Collected data entries
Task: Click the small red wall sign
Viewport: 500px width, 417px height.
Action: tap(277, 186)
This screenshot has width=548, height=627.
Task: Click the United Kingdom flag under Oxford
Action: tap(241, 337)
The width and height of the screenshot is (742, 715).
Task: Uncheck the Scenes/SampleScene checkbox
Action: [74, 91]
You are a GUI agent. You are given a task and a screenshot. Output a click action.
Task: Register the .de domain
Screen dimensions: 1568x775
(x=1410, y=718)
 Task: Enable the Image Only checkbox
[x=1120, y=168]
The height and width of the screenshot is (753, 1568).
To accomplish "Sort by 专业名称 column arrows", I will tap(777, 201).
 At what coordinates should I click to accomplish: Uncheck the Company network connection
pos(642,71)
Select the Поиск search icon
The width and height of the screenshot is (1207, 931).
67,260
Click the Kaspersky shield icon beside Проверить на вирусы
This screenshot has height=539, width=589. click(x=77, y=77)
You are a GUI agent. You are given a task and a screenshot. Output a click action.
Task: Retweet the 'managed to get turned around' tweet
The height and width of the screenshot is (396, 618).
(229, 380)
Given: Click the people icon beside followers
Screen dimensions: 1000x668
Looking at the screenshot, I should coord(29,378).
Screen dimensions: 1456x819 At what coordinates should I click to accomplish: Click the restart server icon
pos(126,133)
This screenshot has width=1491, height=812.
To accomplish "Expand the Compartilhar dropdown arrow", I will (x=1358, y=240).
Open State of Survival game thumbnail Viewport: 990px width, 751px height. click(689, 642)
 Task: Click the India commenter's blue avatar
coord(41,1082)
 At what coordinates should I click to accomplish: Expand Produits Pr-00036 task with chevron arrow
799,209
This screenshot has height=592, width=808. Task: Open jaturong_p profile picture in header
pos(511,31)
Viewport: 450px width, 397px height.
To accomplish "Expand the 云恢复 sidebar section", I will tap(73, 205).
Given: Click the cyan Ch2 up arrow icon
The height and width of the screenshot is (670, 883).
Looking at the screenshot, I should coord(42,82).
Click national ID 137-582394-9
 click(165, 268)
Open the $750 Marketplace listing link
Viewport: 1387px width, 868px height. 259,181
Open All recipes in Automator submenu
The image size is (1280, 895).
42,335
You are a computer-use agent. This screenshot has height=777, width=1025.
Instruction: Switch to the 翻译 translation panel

### Aim of the task
Every line above must appear again in your reply, exactly as written.

### Result
Task: Click the small red wall sign
Viewport: 500px width, 417px height.
Action: tap(277, 186)
This screenshot has width=548, height=627.
Task: Click the United Kingdom flag under Oxford
Action: tap(241, 337)
The width and height of the screenshot is (742, 715).
Task: Uncheck the Scenes/SampleScene checkbox
Action: [74, 91]
You are a GUI agent. You are given a task and a screenshot. Output a click action.
Task: Register the .de domain
Screen dimensions: 1568x775
(x=1410, y=718)
 Task: Enable the Image Only checkbox
[x=1120, y=168]
The height and width of the screenshot is (753, 1568).
To accomplish "Sort by 专业名称 column arrows", I will tap(777, 201).
 At what coordinates should I click to accomplish: Uncheck the Company network connection
pos(642,71)
Select the Поиск search icon
The width and height of the screenshot is (1207, 931).
67,260
Click the Kaspersky shield icon beside Проверить на вирусы
This screenshot has height=539, width=589. click(x=77, y=77)
You are a GUI agent. You are given a task and a screenshot. Output a click action.
Task: Retweet the 'managed to get turned around' tweet
The height and width of the screenshot is (396, 618).
(229, 380)
Given: Click the people icon beside followers
Screen dimensions: 1000x668
Looking at the screenshot, I should coord(29,378).
Screen dimensions: 1456x819 At what coordinates should I click to accomplish: Click the restart server icon
pos(126,133)
This screenshot has width=1491, height=812.
To accomplish "Expand the Compartilhar dropdown arrow", I will (x=1358, y=240).
Open State of Survival game thumbnail Viewport: 990px width, 751px height. click(689, 642)
 Task: Click the India commenter's blue avatar
coord(41,1082)
 At what coordinates should I click to accomplish: Expand Produits Pr-00036 task with chevron arrow
799,209
This screenshot has height=592, width=808. Task: Open jaturong_p profile picture in header
pos(511,31)
Viewport: 450px width, 397px height.
To accomplish "Expand the 云恢复 sidebar section", I will tap(73, 205).
Given: Click the cyan Ch2 up arrow icon
The height and width of the screenshot is (670, 883).
Looking at the screenshot, I should coord(42,82).
Click national ID 137-582394-9
 click(165, 268)
Open the $750 Marketplace listing link
Viewport: 1387px width, 868px height. 259,181
Open All recipes in Automator submenu
The image size is (1280, 895).
42,335
You are a computer-use agent. This screenshot has height=777, width=1025.
Instruction: Switch to the 翻译 translation panel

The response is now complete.